Selon Maclean’s, l’objectif des pourparlers n’est pas de conclure une coalition formelle qui entraînerait la nomination d’un député du NPD au cabinet, par exemple, mais d’en arriver à une entente qui permettrait au gouvernement Trudeau de faire avancer les priorités que partage le NPD.

Les libéraux veulent s’inspirer de l’accord qui a été conclu en 1985 en Ontario entre les libéraux de David Peterson et le NPD, qui était alors dirigé par Bob Rae. L’entente serait d’une durée de trois ans et verrait le NPD offrir les appuis nécessaires aux libéraux pour faire adopter les budgets annuels et le discours du Trône, notamment.

Pour la « stabilité du Parlement »

Reconnu pour soutenir des politiques de gauche au sein de son parti, le député libéral de la région de Toronto Nathaniel Erskine-Smith a déclaré qu’il appuyait sans équivoque une telle démarche.

« Quand je parle à des gens qui sont plus influents que moi, je dis que nous devrions en quelque sorte travailler sur un accord avec le NPD », a-t-il déclaré à Maclean’s.

« Il y a tellement de priorités que nous partageons. […] Nous devrions établir un accord pour la stabilité au Parlement, et veiller à ce que nous mettions en œuvre nos priorités communes au cours des trois prochaines années », a-t-il ajouté en évoquant la lutte contre les changements climatiques, la réconciliation avec les Premières Nations et l’assurance médicaments.

En retour, le gouvernement Trudeau s’engagerait à reprendre certaines des priorités du NPD en matière de logement abordable, de lutte contre les changements climatiques et d’aide aux familles à faible revenu, entre autres.

Ce sont des pourparlers informels.

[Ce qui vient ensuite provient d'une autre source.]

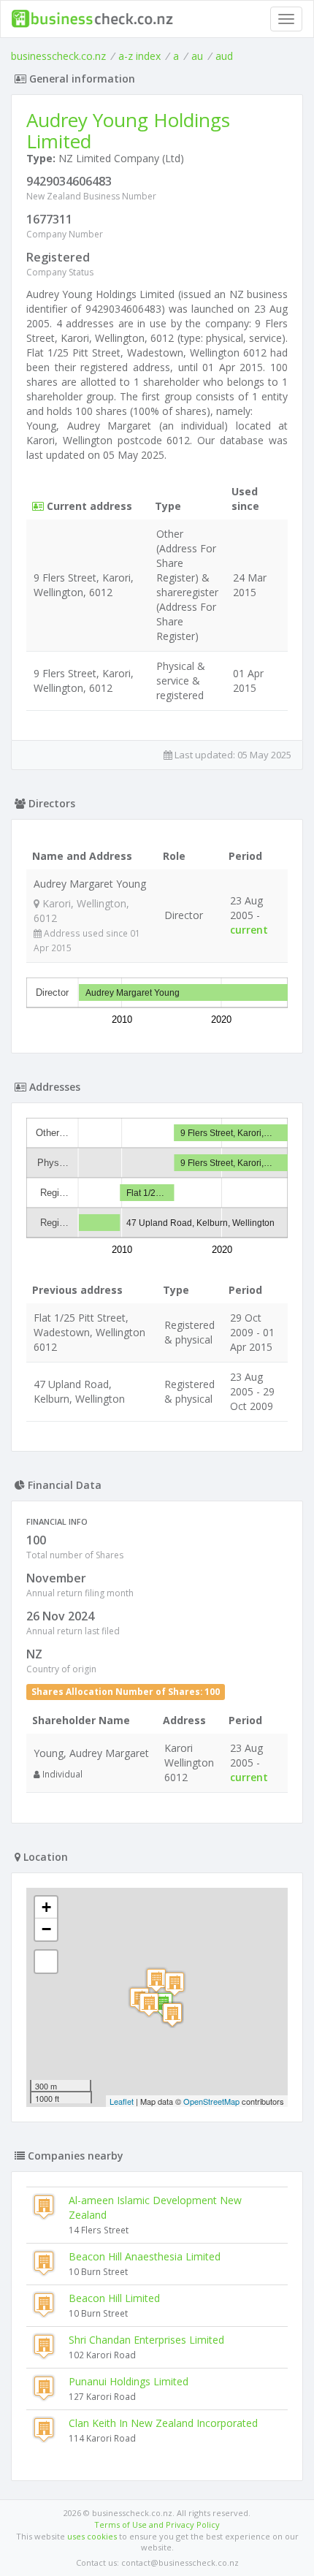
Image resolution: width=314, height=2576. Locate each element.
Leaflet (122, 2101)
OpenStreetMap (211, 2101)
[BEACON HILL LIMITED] (172, 2014)
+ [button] (46, 1907)
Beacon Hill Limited (114, 2298)
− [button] (46, 1929)
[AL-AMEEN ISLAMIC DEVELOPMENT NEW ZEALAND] (149, 2004)
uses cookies (92, 2536)
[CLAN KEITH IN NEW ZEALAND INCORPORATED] (156, 1980)
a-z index (139, 56)
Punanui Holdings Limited (128, 2381)
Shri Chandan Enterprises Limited (146, 2340)
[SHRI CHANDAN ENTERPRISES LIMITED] (174, 1983)
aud (224, 56)
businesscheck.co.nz (58, 56)
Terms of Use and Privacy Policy (157, 2524)
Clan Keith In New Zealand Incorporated (163, 2423)
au (197, 56)
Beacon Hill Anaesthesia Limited (145, 2256)
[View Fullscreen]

Mais l’objectif est de respecter le mandat que nous a donné la population canadienne. Et ce mandat, c’est de travailler avec le gouvernement pour obtenir des résultats concrets pour les Canadiens.

Une source néo-démocrate anonyme, s’adressant à La Presse

Ces pourparlers ont lieu au moment même où le gouvernement de Justin Trudeau doit rédiger un discours du Trône dans lequel il énoncera ses grandes priorités de la nouvelle session parlementaire. Le discours du Trône sera lu au Sénat vraisemblablement le 23 novembre par la gouverneure générale, Mary Simon.

Les travaux parlementaires reprendront officiellement le 22 novembre, mais la première journée de session sera consacrée à l’élection du président ou de la présidente de la Chambre des communes, comme c’est toujours le cas après la tenue d’élections générales.

Au dernier scrutin, les électeurs ont essentiellement opté pour le statu quo parlementaire en confiant au Parti libéral un deuxième mandat minoritaire de suite. Les libéraux ont remporté 160 sièges, soit 10 de moins que la majorité requise. Le NPD a pour sa part obtenu 25 sièges, tandis que le Parti conservateur a remporté 119 sièges, le Bloc québécois, 32 sièges et le Parti vert, 2 sièges.